• PARTS OF THE EXERCISE
a. According to the Carl Doehling biography, how many conference championships did Doehling's Ripon teams win?
b. Using the Carl Doehling biography, explain why Ripon officials found Doehling an attractive candidate in 1924.

Carl Herman Doehling (April 17, 1896 – May 21, 1985) was an American football coach. He was the head football coach at the Ripon College in Ripon, Wisconsin from 1924 to 1955. During his 32-year reign, Doehling coached teams to 15 conference championships, nine in the Midwest Conference and six from the old Wisconsin state conference known as the Big Four Conference.

Career
Doehling began his coaching career in 1922 when he was offered a position at Central High School in Minneapolis, Minnesota. There he coached his teams to football and track state championships in successive years of 1923 and 1924. His success in the high school ranks, made him an attractive candidate to Ripon officials and in 1924 he was offered him the position as athletic director and head football coach. Ripon teams had struggled for years and Doehling was seen was given the charge of building the program from the ground up.

Doehling knew the entire program needed an overhaul. He looked at the University of Wisconsin–Madison athletic department as his model. Not only did Wisconsin have strong intercollegiate athletics teams, but they also had a huge intramural sports program. The coach saw this as something he felt should be in Ripon’s agenda and implemented it. By 1928, Ripon College had one of the strongest intramural departments in the state.

• RAW DATA
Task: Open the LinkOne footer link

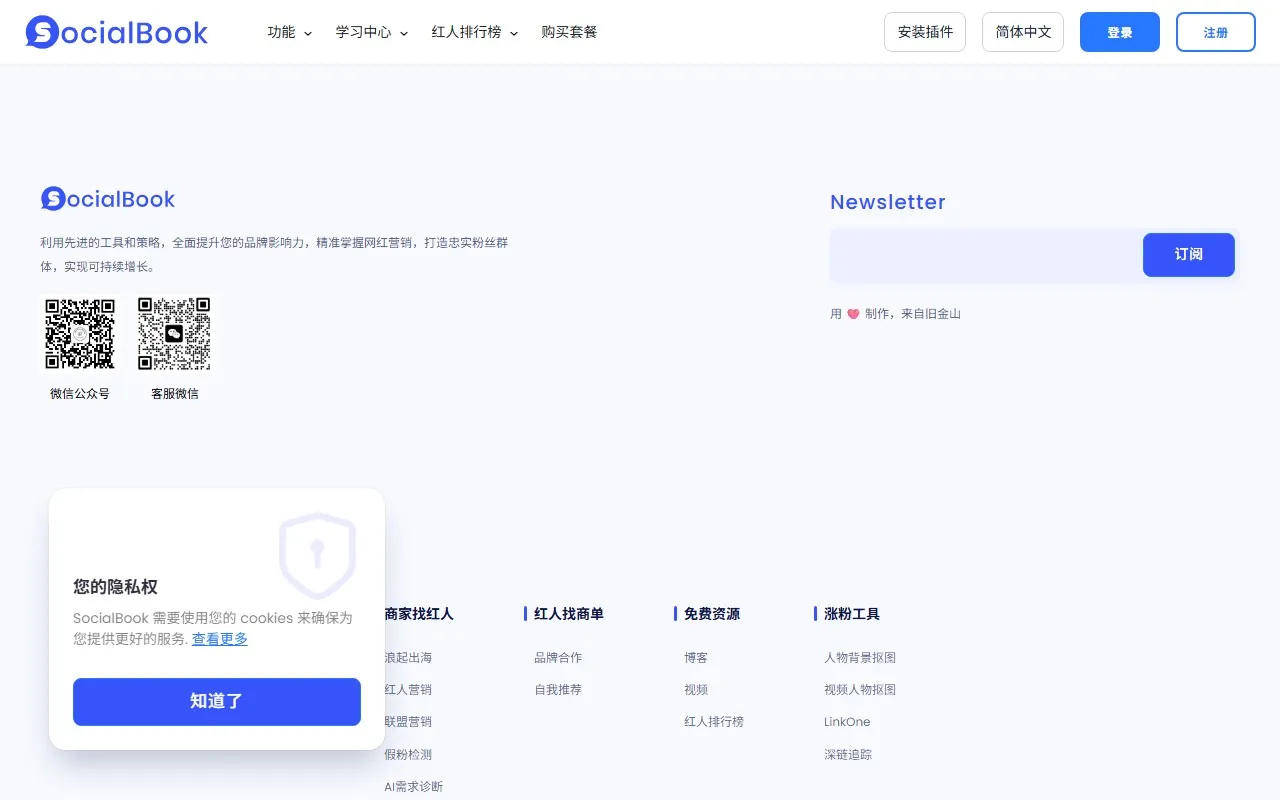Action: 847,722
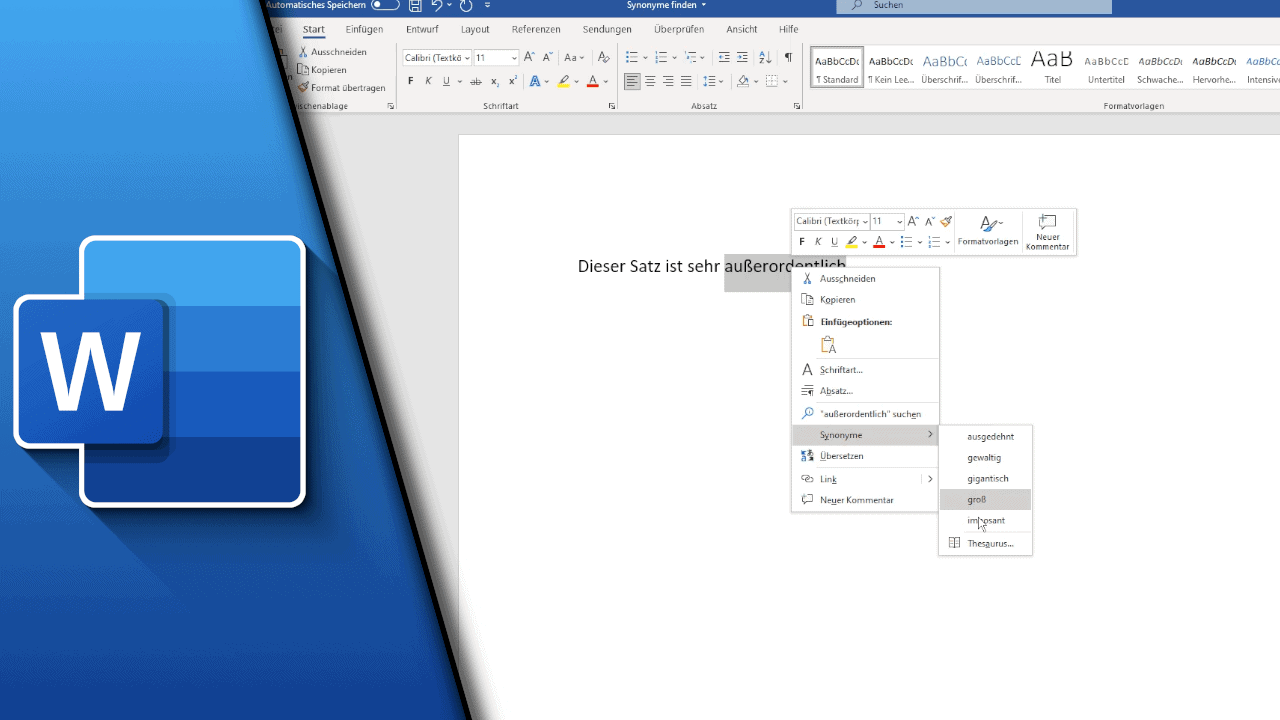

==

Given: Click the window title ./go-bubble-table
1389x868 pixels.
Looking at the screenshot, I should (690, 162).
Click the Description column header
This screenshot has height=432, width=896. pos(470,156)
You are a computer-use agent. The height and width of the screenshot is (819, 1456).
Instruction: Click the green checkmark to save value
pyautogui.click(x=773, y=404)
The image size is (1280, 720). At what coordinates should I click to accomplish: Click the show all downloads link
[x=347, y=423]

--

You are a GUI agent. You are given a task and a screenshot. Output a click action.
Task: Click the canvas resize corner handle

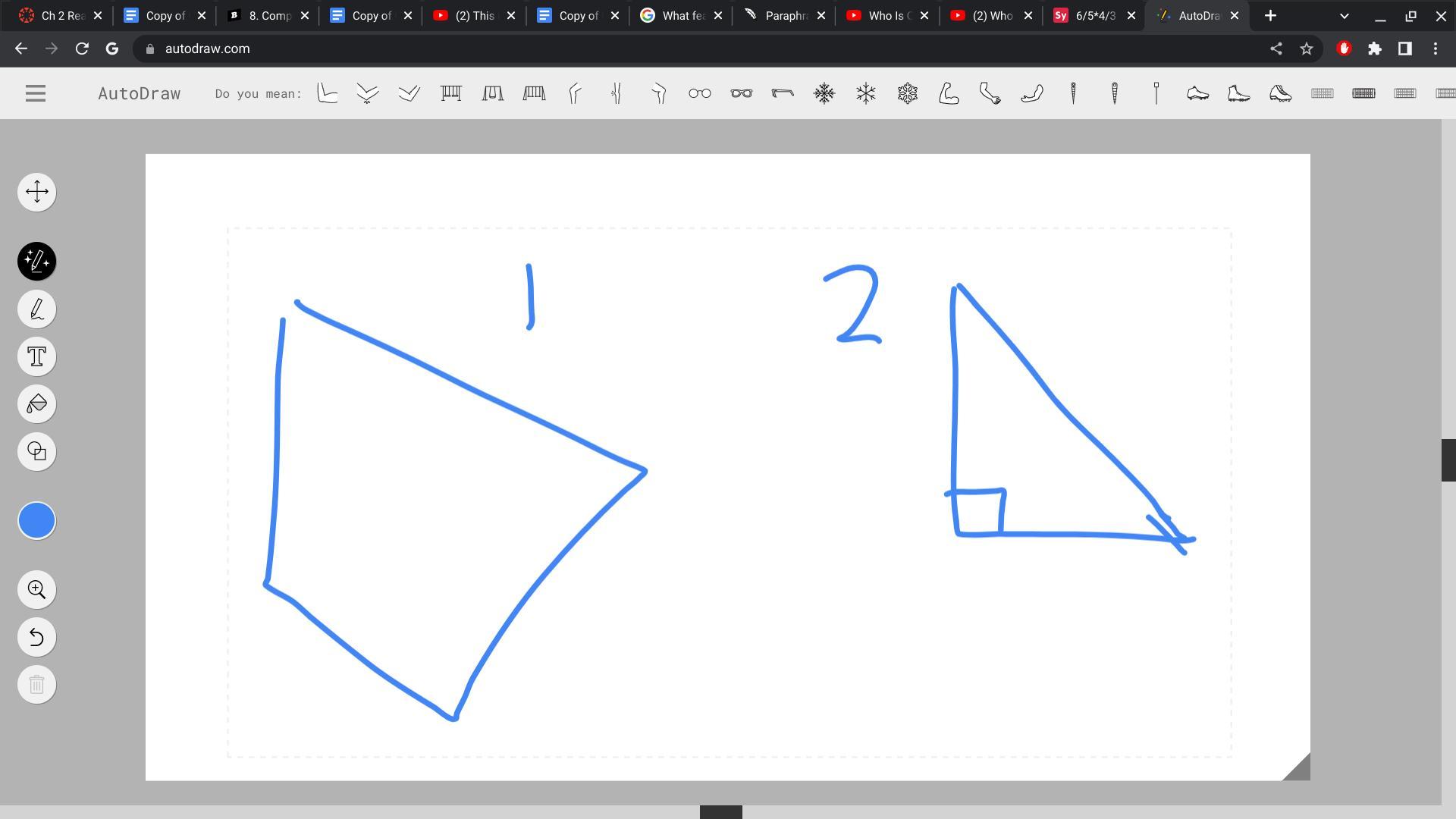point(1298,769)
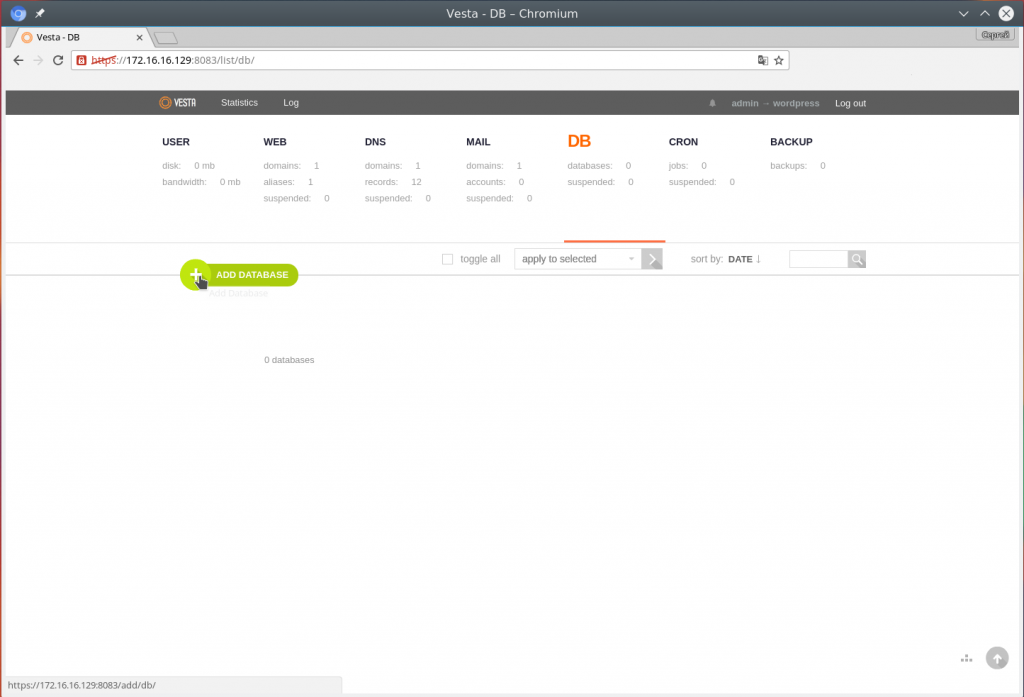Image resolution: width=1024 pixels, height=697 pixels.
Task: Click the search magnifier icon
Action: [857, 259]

• SOLUTIONS TO THE EXERCISE
a. 15 conference championships: nine in the Midwest Conference and six in the Big Four Conference.

b. His success coaching at the high school level made him attractive to Ripon officials. At Central High School in Minneapolis, his teams won football and track state championships in 1923 and 1924.